The Southern Spiked Seltzer Filling Our Coolers

This Texas-based hard seltzer is the only independently owned brand in the industry’s top fifteen—with good reason

Photo: Courtesy of Mighty Swell


If you’ve been to the liquor store or browsed the beer aisle at your local grocery store lately—in 2020, who hasn’t?—you’ve no doubt noticed the proliferation of spiked or hard seltzers crowding in alongside the usual lineup of IPAs, pilsners, pale ales, and lagers. The low-calorie fizzy sippers exploded onto the beverage scene in 2019, with sales climbing by more than 200 percent and big-name beverage brands getting into the game—a trend that doesn’t seem to be slowing any time soon. Gluten free and with a lower ABV than most beers, spiked seltzers, at their most basic, feature just three ingredients: carbonated water, alcohol, and flavoring. They also have significantly less sugar than nineties-throwbacks like Mike’s Hard Lemonade and Zima. Still, when Sean Cusack, cofounder of the Austin, Texas–based sparkling water company Waterloo, approached fellow Austinite Clayton Christopher, the founder of Deep Eddy Vodka, with the idea for Mighty Swell in 2016, they thought they could deliver better than the current industry standard. 

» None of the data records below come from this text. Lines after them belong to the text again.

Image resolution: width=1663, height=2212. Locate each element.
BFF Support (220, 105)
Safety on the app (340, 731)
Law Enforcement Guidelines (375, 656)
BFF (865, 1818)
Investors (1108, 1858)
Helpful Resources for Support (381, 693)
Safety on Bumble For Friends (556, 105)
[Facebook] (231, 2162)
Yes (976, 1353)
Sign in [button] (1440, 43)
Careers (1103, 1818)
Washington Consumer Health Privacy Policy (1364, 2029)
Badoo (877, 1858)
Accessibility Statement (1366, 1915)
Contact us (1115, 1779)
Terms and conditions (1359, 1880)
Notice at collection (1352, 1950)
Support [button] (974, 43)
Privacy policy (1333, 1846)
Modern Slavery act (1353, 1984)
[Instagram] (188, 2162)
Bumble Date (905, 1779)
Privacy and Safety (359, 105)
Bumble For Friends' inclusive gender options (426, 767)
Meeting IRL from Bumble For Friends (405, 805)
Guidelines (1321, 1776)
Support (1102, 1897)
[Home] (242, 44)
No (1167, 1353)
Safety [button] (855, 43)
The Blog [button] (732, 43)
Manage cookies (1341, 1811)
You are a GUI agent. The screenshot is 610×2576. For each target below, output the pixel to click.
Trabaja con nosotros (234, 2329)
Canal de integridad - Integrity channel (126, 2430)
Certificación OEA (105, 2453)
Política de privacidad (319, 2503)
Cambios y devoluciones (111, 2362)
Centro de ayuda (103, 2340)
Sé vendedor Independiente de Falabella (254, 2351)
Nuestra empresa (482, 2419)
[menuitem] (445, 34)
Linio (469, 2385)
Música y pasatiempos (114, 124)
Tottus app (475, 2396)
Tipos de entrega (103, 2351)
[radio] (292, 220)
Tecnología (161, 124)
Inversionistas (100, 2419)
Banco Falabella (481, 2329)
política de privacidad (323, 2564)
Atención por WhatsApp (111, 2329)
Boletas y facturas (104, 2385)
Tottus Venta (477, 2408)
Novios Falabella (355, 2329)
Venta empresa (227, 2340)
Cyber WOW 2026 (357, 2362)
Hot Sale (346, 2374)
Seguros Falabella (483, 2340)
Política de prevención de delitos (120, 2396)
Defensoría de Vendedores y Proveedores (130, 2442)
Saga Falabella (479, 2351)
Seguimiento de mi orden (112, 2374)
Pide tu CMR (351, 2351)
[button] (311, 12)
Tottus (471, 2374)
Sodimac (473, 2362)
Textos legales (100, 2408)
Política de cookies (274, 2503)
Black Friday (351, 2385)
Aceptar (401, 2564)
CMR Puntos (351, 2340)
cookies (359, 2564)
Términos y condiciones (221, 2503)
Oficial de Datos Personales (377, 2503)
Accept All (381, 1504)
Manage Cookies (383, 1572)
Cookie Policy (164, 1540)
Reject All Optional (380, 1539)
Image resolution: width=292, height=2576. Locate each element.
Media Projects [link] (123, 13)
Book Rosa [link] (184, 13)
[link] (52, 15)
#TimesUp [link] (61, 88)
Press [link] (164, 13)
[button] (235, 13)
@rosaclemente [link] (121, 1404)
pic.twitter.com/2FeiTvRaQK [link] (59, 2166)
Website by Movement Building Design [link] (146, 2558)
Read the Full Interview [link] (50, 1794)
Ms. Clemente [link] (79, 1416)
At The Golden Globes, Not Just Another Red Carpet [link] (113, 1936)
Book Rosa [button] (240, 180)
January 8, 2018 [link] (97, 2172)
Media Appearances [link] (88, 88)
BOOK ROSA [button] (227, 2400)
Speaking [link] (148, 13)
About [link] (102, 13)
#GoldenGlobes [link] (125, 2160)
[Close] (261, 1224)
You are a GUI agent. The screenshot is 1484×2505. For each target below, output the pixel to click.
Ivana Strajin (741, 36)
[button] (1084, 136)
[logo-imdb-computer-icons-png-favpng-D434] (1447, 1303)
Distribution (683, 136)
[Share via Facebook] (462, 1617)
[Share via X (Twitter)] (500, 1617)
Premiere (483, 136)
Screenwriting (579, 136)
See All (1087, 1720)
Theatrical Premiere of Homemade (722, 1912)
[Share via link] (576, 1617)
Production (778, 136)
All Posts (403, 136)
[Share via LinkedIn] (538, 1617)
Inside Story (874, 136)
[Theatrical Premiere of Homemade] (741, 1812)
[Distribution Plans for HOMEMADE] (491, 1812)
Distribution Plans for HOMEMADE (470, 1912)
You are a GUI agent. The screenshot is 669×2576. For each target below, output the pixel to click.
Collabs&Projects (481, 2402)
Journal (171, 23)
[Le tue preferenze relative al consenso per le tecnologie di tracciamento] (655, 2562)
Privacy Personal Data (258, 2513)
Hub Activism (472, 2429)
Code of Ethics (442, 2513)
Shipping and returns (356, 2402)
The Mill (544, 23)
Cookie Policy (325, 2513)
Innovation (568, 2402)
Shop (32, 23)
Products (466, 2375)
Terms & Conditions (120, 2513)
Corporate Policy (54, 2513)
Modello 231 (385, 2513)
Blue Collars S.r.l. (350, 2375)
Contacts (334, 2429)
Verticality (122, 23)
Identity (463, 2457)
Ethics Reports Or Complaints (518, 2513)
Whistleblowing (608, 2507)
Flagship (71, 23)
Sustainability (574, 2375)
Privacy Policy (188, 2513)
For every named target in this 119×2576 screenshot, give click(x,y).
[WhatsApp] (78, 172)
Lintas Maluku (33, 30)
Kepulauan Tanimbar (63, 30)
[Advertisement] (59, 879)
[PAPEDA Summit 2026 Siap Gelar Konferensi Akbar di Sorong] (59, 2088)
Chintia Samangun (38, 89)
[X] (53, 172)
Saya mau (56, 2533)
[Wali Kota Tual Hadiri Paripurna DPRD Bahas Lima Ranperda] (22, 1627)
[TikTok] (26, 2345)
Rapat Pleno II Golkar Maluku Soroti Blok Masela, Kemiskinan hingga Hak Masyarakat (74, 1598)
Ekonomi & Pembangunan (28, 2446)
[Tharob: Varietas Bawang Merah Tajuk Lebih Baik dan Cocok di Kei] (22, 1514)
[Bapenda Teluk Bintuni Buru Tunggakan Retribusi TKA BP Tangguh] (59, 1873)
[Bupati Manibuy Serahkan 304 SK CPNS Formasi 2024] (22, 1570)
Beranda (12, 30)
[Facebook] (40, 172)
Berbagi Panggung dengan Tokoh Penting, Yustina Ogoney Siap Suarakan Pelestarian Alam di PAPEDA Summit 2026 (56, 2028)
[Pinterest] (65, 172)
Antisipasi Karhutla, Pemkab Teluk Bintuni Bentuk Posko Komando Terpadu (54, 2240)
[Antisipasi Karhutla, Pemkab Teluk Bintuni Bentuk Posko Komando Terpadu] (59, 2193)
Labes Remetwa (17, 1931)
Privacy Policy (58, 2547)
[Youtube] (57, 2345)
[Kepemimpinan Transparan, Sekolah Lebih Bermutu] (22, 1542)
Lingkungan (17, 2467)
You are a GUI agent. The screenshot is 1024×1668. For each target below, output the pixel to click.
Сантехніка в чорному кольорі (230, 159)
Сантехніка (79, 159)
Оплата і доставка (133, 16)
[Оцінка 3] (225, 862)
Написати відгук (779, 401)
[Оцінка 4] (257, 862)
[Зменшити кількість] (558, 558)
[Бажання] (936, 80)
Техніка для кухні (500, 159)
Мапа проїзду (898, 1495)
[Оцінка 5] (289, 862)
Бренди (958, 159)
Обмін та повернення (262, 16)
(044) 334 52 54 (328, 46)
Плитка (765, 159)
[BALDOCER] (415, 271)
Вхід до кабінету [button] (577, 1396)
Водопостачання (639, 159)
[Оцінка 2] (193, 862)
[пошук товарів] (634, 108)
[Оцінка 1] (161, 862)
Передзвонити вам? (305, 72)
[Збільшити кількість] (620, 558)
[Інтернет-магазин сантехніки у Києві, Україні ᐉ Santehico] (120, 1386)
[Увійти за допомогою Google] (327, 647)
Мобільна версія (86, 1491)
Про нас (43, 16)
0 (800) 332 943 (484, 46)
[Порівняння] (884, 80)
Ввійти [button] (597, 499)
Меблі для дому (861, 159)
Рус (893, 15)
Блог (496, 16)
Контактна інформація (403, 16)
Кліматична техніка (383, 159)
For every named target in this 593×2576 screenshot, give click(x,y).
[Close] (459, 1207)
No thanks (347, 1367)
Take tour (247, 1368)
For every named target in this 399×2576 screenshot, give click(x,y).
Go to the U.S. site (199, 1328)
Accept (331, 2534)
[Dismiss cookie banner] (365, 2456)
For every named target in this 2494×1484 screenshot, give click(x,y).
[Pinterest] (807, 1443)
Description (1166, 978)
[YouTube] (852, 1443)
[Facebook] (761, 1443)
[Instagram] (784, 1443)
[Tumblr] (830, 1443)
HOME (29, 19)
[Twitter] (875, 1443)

photo: Courtesy of Mighty Swell

“Real fruit juice. That’s the commonality between the three brands [Waterloo, Deep Eddy, and Mighty Swell],” says Jeana Harrington, Mighty Swell’s head of sales. “It makes a big difference.” Eschewing heavily processed sweeteners, Mighty Swell uses natural white grape juice instead, which the R&D team settled on for the subtle mouthfeel and texture it lends the body of the drink, as well as for the way additional fruit flavors can be layered on top. The team takes between eight and twelve months to develop a flavor, and they may experiment with thirty or forty iterations before it makes it to your cooler. 

photo: Courtesy of Mighty Swell

Mighty Swell’s core collection includes peach, watermelon mint, cherry lime, and grapefruit seltzers. “We’re based in Texas,” Harrington says, “and our original flavors were intended to be classic and rooted in the South.” The cherry lime, for instance, the Austin brand’s most popular offering, may remind you of a boozy (slightly healthier…if alcohol can be considered healthy) version of a Sonic cherry limeade. Earlier this year, the company released its fifth flavor, a blackberry seltzer, which Harrington recommends mixed with bourbon and fresh muddled blackberries and served over ice for a Mighty Swell take on a bramble. “All of our flavors do well in cocktails,” she says. And come March 2021, they’ll launch a tropical-inspired variety pack—just in time for summer.